## Problem requirements
Find every line below with the word "computer" in it, and copy each one.

## Supplied data
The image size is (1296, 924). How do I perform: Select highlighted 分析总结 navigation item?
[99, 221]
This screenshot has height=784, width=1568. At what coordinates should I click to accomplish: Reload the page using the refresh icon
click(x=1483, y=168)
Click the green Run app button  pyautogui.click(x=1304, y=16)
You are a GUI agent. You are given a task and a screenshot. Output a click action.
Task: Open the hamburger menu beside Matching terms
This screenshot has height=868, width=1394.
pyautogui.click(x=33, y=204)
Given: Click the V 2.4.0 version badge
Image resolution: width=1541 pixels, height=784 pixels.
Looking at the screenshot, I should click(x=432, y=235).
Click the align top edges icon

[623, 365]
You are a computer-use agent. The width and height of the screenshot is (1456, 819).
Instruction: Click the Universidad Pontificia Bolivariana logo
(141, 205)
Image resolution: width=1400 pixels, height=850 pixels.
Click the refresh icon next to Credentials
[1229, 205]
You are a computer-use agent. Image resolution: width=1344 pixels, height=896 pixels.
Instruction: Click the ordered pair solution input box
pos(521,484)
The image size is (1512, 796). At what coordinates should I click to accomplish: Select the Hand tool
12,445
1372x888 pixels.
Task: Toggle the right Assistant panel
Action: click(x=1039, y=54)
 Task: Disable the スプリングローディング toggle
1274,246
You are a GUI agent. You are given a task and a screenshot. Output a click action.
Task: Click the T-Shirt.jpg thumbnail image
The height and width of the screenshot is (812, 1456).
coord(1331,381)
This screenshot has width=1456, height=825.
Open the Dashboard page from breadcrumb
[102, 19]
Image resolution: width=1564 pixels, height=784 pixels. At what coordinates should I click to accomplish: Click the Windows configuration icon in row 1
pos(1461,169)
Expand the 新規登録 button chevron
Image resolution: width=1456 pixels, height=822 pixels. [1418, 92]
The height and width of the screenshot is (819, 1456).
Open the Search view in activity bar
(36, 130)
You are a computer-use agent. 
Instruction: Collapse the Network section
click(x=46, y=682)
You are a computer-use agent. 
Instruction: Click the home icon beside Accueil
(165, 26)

## Output for this exercise
You are a computer-use agent. The width and height of the screenshot is (1456, 819).
You are a computer-use agent. Image resolution: width=1344 pixels, height=896 pixels.
You are a computer-use agent. 
You are a computer-use agent. 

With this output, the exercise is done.